Al menos, Adam les está poniendo las cosas difíciles a los guardias mogadorianos. Pero tenemos que movernos deprisa si no queremos que, cuando acabe derrumbándose la planta, nos caigan todos los escombros encima.
Sigo deslizándome hacia abajo. El espacio que queda entre las paredes es escaso: es una pesadilla claustrofóbica, con tornillos y cables sueltos que me rasgan la ropa.
—Sam, sube aquí. Ayúdame con esto.
Mi padre se ha detenido delante de una salida de ventilación que se me había pasado por alto. Resbalo un poco cuando trato de escalar tubería arriba, pero papá alarga el brazo para sujetarme. Juntos, introducimos los dedos en la rejilla de metal y tiramos de ella hasta que se suelta.
—Por aquí deberíamos llegar al exterior.
En cuanto empezamos a arrastrarnos por el conducto de respiración, una violenta explosión nos sacude. Nos detenemos en seco mientras el tubo de metal rechina y chirría; ambos estamos convencidos de que cederá, pero finalmente aguanta.
Oímos gritos y sirenas a través de las paredes de la base. El combate que habíamos oído antes no ha hecho más que intensificarse.
—Parece que se está librando una guerra ahí fuera —observa mi padre, arrastrándose de nuevo por el conducto.
—¿Has traído a los miembros de la Guardia? —le pregunto, esperanzado.
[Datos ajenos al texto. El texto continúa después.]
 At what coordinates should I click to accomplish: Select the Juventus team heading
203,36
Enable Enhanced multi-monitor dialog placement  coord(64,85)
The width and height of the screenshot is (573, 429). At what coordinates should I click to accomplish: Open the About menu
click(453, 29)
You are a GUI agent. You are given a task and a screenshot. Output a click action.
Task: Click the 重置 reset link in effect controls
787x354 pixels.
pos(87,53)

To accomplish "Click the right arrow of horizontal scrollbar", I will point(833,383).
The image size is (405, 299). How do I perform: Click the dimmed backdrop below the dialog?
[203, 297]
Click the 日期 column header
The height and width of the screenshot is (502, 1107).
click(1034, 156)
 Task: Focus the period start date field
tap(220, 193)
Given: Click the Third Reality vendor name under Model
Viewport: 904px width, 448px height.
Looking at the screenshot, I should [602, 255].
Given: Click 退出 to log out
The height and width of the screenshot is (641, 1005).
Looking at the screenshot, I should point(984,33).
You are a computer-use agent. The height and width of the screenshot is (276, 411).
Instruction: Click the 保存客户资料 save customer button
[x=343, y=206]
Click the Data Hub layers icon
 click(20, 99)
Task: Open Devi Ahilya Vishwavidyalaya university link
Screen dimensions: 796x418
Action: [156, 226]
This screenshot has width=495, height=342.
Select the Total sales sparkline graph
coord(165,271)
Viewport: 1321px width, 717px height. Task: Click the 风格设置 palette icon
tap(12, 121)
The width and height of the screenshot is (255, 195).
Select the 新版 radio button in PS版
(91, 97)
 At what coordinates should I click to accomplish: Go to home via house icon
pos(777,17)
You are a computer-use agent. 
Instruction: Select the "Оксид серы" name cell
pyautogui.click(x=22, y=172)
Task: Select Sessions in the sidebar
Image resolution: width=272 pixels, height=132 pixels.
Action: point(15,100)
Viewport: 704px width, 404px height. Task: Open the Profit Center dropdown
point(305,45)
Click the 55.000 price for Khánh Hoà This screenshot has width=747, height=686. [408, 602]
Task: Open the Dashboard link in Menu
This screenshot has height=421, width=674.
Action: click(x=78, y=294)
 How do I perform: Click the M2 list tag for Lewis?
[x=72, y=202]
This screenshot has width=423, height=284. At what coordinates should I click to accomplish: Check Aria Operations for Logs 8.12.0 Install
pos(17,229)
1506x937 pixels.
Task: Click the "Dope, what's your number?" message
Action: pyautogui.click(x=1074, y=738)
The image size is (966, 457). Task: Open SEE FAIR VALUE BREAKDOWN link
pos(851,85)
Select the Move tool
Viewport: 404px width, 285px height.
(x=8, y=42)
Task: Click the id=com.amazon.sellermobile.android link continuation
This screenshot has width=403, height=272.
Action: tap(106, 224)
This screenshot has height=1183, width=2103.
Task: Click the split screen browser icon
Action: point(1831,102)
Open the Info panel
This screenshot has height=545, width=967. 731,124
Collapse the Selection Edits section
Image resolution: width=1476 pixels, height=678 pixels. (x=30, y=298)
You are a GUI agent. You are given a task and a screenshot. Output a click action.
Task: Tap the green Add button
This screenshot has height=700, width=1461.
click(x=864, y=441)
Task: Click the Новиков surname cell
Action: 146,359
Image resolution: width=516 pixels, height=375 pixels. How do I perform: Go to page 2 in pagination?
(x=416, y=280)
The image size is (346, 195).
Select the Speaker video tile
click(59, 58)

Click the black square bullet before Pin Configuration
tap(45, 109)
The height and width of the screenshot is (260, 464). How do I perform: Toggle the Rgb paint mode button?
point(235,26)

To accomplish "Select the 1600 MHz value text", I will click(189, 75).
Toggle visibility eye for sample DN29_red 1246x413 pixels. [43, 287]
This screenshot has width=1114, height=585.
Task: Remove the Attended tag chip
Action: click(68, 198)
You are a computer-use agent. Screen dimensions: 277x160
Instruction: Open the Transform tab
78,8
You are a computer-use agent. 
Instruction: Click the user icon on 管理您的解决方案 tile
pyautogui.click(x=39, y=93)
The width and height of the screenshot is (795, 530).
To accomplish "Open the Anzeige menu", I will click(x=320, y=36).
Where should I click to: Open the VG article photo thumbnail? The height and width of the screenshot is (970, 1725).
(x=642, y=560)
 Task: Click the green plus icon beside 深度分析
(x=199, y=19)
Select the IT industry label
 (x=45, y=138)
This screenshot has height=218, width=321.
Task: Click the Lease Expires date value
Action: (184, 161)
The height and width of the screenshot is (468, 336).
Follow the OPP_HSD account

—No, Sam. Estamos solo Adam y yo.
—Qué oportuno, papá. ¿Tú y la Guardia siempre os las arregláis para aparecer al mismo tiempo?
—Creo que esta familia necesitaba un poco de buena suerte —repone mi padre—. ¡La verdad es que nos han servido de maniobra de distracción! Limitémonos a estar agradecidos y salgamos de aquí de una vez.
—Estoy seguro de que son ellos los que están luchando. Lo sé. Son los únicos lo bastante valientes como para atreverse a atacar una base mogadoriana. —Hago una pausa y, olvidándome por un momento del peligro que corremos, caigo en la cuenta de que mi padre acaba de asaltar una base mogo y no puedo evitar sonreír—. Papá, estoy muy contento de verte y todo eso, pero tienes que explicarme muchas cosas.